NEW YORK – Nurix Therapeutics said on Tuesday that it has dosed its first gynecologic cancer patient in a Phase I clinical trial of DeTIL-0255, its modified autologous tumor-infiltrating lymphocyte (TIL) therapy.
The trial is enrolling patients with advanced ovarian, endometrial, and cervical cancer, and is designed to evaluate the safety and preliminary anti-tumor activity of DeTIL-0255. The therapy involves a one-time infusion of patient-derived TILs that the firm has "drug-enhanced" ex vivo using a Nurix-developed small-molecule CBL-B inhibitor, called NX-0255.
By combining patients' harvested TILs with NX-0255, Nurix has devised a way to inhibit the CBL-B ligase within patient-derived immune cells, reversing the ligase's negative effect on T-cell activation. In animal models of adoptive cell therapy, the firm said that DeTIL-0255 showed superior anti-tumor activity. The Phase I trial marks the first time that a targeted protein modulation has been combined with cell therapy, according to Robert Brown, executive VP of clinical development at Nurix.

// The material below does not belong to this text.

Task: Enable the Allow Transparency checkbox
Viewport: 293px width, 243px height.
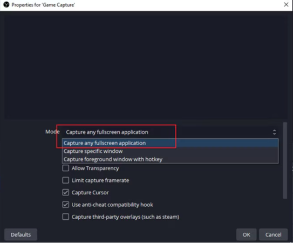Action: point(66,168)
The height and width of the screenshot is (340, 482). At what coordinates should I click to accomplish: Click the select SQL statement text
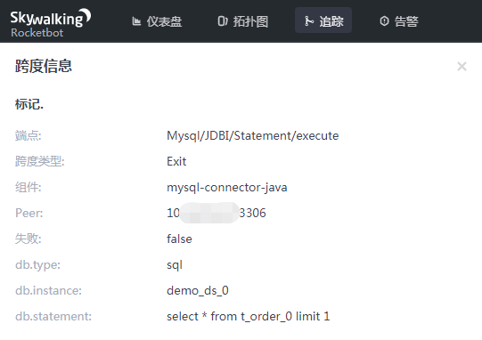(248, 316)
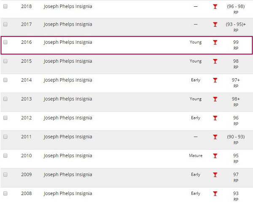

"DeTIL-0255 is … designed to overcome the major limitations of current TIL therapy, which include T-cell exhaustion post expansion, suboptimal manufacturing success rates, and poor persistence of anti-tumor cells in the patient," Nurix Chief Cellular Therapy Officer Michael Lotze said in a statement.
The San Francisco-based firm will report a clinical update from the Phase I trial's initial safety portion during the second half of this year.